### What needs to be done
There is one span to output from the data below: the lines starting at the line with "Given: Click the dark blue color near PRN 2" and ending at the line with "Zoom in on the map". Output it exactly, ends included, nothing more.

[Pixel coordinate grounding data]
____

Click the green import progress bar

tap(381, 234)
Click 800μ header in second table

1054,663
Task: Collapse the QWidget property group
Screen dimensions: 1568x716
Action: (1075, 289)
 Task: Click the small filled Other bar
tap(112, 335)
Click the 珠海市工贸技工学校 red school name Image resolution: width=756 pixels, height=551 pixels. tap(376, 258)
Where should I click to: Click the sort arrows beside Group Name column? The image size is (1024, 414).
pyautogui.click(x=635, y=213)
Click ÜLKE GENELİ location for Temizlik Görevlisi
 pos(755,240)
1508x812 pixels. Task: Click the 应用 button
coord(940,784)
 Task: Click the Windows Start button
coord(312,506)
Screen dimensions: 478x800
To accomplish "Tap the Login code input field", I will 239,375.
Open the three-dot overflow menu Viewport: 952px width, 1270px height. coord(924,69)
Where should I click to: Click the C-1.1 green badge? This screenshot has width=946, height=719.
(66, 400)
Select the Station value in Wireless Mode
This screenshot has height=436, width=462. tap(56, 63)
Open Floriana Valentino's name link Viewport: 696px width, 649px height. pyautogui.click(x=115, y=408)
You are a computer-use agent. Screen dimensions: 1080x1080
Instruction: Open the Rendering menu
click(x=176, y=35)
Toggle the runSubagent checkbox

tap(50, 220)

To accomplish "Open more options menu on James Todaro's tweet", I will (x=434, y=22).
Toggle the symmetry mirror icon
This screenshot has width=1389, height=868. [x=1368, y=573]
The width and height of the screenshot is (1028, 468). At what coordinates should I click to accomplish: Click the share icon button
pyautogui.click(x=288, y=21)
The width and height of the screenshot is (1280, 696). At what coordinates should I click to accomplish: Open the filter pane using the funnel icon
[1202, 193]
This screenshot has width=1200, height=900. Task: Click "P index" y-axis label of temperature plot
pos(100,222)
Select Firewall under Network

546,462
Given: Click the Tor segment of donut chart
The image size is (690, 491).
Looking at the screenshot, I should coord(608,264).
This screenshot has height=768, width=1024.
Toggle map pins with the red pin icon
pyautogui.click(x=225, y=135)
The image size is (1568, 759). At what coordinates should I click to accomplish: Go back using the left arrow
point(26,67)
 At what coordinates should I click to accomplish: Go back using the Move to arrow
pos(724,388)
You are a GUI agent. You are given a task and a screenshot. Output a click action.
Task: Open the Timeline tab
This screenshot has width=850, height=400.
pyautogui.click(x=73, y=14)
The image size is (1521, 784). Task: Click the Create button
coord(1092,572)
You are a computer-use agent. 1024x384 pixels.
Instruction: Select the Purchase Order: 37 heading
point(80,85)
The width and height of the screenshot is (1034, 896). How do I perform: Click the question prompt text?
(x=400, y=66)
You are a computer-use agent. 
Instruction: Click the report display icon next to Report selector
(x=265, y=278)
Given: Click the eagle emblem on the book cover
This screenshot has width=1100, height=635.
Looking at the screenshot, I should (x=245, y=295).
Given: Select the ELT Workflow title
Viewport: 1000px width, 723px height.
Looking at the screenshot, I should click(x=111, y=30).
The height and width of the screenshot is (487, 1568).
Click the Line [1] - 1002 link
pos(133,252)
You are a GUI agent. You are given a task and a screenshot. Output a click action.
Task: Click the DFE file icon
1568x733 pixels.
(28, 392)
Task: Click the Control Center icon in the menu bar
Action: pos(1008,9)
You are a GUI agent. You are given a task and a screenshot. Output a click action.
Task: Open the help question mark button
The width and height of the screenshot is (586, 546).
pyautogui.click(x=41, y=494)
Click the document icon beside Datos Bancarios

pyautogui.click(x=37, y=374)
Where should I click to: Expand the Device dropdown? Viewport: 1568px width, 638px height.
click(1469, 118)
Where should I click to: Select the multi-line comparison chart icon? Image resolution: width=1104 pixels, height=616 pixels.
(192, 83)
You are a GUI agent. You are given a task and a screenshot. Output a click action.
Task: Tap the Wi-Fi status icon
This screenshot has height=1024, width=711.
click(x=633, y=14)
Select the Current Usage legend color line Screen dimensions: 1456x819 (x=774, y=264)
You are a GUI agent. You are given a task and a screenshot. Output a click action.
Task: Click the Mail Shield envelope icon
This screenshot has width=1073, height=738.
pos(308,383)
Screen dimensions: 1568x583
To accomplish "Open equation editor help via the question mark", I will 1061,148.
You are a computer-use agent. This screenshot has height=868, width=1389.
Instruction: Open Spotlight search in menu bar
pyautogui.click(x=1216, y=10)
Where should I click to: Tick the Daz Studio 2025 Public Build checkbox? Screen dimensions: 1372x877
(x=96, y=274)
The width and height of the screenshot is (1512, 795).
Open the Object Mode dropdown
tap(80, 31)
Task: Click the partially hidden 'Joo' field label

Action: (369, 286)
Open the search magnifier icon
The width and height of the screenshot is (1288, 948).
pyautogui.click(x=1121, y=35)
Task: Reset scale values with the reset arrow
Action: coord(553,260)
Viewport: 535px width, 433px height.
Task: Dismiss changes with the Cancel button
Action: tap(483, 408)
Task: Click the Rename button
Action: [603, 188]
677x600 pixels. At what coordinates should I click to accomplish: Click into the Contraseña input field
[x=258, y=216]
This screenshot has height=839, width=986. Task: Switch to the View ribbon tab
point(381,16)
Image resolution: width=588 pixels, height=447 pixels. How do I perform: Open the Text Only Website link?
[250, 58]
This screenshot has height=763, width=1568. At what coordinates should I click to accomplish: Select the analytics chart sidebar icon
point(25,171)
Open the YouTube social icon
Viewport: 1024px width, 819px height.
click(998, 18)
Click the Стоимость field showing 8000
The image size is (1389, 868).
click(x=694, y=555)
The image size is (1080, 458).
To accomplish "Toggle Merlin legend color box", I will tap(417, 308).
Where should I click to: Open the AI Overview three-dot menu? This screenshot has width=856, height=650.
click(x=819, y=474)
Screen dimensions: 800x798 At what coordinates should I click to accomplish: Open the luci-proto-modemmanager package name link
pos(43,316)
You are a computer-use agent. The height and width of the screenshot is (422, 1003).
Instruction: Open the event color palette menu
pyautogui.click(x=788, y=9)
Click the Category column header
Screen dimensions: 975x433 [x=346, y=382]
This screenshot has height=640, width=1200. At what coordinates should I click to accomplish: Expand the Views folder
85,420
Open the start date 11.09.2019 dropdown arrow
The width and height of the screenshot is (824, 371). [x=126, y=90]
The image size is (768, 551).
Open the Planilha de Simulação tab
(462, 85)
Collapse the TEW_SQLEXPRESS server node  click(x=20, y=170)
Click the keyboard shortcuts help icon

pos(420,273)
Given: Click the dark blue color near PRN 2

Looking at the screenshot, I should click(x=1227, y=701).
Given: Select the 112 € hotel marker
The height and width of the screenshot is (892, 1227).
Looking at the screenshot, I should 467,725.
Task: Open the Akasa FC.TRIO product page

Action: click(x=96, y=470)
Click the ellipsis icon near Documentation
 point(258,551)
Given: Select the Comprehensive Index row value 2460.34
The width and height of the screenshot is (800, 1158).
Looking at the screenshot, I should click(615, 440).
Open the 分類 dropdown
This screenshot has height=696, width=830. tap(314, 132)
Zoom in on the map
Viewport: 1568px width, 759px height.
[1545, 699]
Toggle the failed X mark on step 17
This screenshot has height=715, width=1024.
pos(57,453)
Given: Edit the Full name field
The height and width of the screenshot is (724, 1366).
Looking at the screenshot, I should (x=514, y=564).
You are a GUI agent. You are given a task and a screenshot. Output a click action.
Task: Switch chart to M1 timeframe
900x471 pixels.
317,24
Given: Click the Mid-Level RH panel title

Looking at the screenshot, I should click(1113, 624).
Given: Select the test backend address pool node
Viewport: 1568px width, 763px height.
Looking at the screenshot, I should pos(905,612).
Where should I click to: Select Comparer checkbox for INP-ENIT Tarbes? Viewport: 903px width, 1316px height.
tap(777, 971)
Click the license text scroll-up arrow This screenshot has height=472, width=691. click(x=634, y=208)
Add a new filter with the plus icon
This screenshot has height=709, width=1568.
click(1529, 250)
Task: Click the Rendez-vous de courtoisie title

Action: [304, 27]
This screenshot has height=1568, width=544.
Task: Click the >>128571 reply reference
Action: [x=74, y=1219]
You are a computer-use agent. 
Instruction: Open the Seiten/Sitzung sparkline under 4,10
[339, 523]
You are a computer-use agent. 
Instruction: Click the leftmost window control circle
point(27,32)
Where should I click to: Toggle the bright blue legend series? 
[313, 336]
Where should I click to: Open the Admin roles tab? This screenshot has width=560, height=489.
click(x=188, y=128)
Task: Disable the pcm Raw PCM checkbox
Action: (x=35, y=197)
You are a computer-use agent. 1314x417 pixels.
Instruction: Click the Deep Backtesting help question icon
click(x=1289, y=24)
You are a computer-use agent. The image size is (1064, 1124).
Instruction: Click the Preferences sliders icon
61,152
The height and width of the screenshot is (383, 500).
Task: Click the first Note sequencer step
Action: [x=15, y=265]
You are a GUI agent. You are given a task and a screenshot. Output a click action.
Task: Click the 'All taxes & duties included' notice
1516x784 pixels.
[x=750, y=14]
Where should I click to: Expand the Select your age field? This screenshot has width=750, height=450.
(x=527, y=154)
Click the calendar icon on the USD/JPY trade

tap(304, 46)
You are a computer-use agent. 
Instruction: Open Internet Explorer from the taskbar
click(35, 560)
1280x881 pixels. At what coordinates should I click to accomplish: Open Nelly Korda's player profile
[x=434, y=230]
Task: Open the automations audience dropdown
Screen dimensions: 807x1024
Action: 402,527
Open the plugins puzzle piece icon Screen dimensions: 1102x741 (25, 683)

____

### Response to the exercise
Given: Click the dark blue color near PRN 2

Looking at the screenshot, I should click(x=1227, y=701).
Given: Select the 112 € hotel marker
The height and width of the screenshot is (892, 1227).
Looking at the screenshot, I should 467,725.
Task: Open the Akasa FC.TRIO product page

Action: click(x=96, y=470)
Click the ellipsis icon near Documentation
 point(258,551)
Given: Select the Comprehensive Index row value 2460.34
The width and height of the screenshot is (800, 1158).
Looking at the screenshot, I should click(615, 440).
Open the 分類 dropdown
This screenshot has height=696, width=830. tap(314, 132)
Zoom in on the map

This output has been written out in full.